The climate comparison with landfills is nuanced. Most lifecycle analyses find that incineration with energy recovery produces fewer greenhouse gas emissions than landfilling the same waste. Landfills generate methane as buried organic material decomposes, and methane is a far more potent greenhouse gas than carbon dioxide over shorter time frames. Only landfills that capture at least 81% of their methane gas, a level most U.S. landfills do not achieve, can match the emissions profile of incineration. If the landfill doesn’t use captured methane to generate energy, that threshold climbs to 93%.

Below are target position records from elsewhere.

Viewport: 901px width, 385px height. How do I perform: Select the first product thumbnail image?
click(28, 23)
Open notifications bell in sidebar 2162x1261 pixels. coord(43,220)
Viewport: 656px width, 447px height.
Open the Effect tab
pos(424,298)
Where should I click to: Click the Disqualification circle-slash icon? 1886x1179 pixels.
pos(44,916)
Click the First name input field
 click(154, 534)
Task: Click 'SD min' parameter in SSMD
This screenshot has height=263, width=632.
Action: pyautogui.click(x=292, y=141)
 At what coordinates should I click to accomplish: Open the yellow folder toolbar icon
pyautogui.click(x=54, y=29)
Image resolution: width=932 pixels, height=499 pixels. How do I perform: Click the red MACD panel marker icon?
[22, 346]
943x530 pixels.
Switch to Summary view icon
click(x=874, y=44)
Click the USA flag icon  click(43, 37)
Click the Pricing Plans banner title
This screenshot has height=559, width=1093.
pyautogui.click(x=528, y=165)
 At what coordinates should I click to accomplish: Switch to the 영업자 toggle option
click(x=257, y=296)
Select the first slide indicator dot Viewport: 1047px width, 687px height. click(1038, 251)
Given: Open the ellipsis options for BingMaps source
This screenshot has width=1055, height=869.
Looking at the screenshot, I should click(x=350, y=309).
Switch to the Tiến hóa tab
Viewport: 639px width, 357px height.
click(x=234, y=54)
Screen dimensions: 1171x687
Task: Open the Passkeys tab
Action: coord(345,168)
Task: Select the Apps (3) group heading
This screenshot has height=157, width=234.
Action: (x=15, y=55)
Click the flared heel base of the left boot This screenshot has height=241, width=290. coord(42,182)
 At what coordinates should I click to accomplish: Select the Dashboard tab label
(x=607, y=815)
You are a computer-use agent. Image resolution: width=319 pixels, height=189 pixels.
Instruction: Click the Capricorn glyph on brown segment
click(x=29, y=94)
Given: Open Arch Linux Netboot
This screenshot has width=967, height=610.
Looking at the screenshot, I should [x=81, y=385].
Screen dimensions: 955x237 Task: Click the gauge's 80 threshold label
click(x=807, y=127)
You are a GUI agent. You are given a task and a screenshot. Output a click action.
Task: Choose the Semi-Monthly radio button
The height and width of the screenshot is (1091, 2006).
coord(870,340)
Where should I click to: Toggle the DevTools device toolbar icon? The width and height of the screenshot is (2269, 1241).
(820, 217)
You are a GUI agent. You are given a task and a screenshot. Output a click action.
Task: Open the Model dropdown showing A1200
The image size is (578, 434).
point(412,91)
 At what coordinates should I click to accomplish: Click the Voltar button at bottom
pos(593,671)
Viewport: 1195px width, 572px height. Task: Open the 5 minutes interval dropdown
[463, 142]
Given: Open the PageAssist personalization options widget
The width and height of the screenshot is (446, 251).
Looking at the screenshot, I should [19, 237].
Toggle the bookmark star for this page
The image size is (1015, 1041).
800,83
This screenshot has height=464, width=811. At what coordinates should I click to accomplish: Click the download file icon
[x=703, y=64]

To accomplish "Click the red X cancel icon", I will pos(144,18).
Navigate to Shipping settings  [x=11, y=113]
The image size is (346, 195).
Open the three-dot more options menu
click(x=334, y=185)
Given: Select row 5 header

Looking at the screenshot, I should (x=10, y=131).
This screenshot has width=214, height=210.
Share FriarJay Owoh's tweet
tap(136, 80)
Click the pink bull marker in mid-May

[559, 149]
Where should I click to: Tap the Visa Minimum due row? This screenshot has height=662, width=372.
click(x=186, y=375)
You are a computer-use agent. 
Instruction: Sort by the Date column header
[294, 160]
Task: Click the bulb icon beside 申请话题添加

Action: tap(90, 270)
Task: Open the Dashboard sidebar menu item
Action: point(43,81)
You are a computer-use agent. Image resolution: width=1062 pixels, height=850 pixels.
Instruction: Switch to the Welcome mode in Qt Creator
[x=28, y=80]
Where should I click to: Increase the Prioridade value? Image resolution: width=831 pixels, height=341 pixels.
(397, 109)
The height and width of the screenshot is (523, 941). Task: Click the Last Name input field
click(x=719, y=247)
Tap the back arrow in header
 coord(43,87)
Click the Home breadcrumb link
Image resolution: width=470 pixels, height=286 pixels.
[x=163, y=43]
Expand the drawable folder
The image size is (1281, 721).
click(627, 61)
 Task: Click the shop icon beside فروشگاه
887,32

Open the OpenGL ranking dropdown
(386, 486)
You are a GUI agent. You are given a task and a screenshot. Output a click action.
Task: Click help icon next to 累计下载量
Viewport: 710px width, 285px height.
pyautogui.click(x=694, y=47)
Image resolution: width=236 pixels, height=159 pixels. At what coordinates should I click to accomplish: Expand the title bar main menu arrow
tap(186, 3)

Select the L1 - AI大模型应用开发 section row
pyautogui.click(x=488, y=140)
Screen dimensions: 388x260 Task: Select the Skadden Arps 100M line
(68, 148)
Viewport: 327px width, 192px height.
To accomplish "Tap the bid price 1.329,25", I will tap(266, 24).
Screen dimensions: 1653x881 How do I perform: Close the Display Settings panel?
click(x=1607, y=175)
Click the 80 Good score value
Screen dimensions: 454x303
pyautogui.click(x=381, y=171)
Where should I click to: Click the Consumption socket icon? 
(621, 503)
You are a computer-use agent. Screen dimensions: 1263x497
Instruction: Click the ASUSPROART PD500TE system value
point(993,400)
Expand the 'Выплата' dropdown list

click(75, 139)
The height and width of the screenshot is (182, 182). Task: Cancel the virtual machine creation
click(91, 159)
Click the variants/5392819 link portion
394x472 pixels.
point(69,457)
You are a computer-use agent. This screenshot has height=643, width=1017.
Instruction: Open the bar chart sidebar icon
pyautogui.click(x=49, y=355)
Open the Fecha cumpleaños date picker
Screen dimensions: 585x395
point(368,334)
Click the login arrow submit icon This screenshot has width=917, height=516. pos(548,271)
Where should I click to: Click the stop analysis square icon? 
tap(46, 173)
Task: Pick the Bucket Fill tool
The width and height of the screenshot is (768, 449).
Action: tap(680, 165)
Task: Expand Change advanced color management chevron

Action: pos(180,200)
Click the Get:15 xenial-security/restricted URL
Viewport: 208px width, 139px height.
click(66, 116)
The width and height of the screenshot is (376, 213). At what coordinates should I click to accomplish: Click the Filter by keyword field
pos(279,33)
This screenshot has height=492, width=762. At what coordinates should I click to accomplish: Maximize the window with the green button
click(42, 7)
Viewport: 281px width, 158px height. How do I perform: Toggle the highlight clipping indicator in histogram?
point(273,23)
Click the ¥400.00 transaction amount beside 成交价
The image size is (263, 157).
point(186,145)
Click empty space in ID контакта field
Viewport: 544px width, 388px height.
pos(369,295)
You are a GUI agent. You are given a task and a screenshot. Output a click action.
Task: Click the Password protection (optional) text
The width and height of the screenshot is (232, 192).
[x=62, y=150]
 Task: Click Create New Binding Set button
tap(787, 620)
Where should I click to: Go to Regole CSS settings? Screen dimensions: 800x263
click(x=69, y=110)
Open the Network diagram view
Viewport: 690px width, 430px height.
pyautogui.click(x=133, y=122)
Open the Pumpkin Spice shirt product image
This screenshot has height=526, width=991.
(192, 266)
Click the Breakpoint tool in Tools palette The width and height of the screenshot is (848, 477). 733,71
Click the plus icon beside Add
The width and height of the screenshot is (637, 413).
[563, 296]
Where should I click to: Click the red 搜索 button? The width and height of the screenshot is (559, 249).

What Waste-to-Energy Plants Don’t Replace

Waste-to-energy sits in the middle of the waste management hierarchy, above landfilling but below recycling and composting. These plants work best when they handle the residual waste that can’t be practically recycled: contaminated packaging, mixed plastics with no viable recycling market, soiled textiles, and similar materials. Countries like Denmark, Sweden, and the Netherlands that rely heavily on waste-to-energy also have some of the highest recycling rates in the world, because the two systems are designed to complement each other rather than compete.

The energy output is real but modest compared to dedicated power plants. Across all 63 U.S. waste-to-energy facilities in 2022, average output works out to roughly 480 kilowatt-hours per ton of trash. That’s enough to power an average American home for about two weeks from a single ton of garbage. It won’t replace wind farms or natural gas plants, but it offsets fossil fuel use while solving a disposal problem at the same time.